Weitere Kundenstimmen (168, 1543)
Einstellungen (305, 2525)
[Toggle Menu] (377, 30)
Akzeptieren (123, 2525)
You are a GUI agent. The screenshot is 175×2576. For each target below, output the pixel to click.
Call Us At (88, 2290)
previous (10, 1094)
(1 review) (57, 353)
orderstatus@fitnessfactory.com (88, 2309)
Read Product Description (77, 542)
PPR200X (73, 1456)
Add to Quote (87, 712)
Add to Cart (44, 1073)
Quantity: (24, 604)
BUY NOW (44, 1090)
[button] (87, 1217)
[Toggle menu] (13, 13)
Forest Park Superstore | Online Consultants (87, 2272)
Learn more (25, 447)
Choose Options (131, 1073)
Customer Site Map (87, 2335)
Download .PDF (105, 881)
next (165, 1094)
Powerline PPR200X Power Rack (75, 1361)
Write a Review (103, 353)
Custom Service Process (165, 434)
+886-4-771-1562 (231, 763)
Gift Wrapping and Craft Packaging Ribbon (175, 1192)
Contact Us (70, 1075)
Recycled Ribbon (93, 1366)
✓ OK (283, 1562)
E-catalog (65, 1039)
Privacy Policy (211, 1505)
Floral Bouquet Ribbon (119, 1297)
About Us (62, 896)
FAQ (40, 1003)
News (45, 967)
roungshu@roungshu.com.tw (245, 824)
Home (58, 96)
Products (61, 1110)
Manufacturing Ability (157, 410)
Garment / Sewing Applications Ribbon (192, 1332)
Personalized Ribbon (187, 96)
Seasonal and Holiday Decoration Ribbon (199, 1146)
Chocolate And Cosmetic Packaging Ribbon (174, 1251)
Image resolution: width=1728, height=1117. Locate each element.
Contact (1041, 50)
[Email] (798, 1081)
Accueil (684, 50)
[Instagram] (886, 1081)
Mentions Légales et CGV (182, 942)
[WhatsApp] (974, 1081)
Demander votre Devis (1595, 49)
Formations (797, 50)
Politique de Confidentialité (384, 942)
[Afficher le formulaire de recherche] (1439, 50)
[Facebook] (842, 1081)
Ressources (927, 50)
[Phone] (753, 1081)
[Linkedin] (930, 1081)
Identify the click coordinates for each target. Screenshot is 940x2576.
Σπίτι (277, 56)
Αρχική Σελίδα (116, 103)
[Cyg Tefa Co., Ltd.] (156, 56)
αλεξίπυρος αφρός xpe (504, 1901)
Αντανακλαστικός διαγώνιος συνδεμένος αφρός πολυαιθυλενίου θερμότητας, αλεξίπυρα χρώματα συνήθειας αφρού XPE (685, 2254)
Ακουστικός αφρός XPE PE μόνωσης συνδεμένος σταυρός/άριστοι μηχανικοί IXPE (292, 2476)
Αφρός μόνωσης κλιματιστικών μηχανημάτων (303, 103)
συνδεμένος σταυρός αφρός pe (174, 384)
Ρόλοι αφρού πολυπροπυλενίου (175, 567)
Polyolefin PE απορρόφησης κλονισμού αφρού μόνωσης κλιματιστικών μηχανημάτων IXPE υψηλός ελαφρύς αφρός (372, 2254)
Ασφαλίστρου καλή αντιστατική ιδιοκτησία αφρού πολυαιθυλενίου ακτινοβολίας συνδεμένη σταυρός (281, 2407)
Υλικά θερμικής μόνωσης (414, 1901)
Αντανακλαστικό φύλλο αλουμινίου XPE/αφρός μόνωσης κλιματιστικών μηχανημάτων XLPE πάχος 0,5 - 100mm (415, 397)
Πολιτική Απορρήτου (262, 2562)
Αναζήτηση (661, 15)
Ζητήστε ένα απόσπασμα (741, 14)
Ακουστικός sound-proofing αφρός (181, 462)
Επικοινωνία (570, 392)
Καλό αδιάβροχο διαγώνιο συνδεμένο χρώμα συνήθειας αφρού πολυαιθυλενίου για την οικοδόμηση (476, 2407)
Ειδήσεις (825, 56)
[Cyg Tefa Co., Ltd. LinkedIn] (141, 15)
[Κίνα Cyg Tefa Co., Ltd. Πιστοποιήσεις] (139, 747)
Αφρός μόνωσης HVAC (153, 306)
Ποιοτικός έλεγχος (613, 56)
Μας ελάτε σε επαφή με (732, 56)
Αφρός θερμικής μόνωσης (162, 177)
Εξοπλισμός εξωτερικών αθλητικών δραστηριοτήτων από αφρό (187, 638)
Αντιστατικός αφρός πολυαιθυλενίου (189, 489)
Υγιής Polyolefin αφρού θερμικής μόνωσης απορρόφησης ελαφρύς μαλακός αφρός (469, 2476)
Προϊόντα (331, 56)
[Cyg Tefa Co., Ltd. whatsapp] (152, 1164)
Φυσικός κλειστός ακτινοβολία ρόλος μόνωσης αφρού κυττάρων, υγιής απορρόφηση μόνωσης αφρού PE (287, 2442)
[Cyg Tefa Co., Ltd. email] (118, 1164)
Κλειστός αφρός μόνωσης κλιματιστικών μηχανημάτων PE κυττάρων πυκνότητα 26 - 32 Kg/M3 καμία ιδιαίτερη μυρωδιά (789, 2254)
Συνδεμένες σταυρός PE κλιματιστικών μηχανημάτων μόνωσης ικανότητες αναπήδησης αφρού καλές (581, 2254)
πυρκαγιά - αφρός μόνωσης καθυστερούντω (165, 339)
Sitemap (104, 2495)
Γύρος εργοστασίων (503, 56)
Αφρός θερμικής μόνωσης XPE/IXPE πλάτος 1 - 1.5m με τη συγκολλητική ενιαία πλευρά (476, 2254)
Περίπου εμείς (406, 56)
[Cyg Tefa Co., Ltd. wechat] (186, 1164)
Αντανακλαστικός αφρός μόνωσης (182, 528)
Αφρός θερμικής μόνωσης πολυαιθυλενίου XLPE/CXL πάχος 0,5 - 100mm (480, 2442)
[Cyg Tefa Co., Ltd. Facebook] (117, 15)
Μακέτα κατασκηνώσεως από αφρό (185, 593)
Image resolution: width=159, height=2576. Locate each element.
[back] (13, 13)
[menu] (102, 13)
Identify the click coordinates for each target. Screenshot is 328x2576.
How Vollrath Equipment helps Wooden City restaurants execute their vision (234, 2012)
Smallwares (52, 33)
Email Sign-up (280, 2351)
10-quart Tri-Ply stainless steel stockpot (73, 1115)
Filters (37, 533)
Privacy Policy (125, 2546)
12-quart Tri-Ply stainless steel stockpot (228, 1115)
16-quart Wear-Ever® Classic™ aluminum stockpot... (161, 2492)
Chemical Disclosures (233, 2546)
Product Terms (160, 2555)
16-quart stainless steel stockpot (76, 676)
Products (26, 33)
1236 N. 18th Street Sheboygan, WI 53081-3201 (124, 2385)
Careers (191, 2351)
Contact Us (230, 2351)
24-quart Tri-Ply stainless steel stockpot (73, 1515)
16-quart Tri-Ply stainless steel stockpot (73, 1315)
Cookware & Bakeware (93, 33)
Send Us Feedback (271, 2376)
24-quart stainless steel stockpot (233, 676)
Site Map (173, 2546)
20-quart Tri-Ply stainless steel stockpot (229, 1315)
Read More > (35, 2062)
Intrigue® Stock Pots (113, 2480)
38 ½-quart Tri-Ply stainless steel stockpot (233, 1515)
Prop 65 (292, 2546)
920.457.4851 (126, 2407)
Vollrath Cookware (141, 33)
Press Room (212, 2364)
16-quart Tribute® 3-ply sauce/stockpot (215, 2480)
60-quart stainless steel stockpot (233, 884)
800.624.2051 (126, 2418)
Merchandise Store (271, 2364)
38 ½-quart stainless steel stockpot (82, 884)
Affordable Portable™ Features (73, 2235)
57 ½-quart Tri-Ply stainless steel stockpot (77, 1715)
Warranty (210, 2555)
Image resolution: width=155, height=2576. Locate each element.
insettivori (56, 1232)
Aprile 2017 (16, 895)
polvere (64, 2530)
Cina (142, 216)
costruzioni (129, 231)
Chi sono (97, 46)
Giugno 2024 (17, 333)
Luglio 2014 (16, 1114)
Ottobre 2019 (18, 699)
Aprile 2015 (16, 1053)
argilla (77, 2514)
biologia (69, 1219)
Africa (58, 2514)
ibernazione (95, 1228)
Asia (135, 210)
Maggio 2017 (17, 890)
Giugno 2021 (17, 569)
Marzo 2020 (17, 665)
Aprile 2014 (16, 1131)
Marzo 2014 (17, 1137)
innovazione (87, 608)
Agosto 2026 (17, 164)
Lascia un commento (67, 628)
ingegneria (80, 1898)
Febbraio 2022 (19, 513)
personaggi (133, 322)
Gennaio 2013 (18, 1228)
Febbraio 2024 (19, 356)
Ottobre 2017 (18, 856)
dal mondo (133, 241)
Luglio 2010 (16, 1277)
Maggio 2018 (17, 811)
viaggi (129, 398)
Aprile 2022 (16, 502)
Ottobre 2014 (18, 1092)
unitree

+-------+

Your task -
Output the lines above exactly, but only those between the line holding "Recycled Ribbon (93, 1366)" and the line holding "Formations (797, 50)", inclusive.

Result for this task -
Recycled Ribbon (93, 1366)
✓ OK (283, 1562)
E-catalog (65, 1039)
Privacy Policy (211, 1505)
Floral Bouquet Ribbon (119, 1297)
About Us (62, 896)
FAQ (40, 1003)
News (45, 967)
roungshu@roungshu.com.tw (245, 824)
Home (58, 96)
Products (61, 1110)
Manufacturing Ability (157, 410)
Garment / Sewing Applications Ribbon (192, 1332)
Personalized Ribbon (187, 96)
Seasonal and Holiday Decoration Ribbon (199, 1146)
Chocolate And Cosmetic Packaging Ribbon (174, 1251)
Image resolution: width=1728, height=1117. Locate each element.
Contact (1041, 50)
[Email] (798, 1081)
Accueil (684, 50)
[Instagram] (886, 1081)
Mentions Légales et CGV (182, 942)
[WhatsApp] (974, 1081)
Demander votre Devis (1595, 49)
Formations (797, 50)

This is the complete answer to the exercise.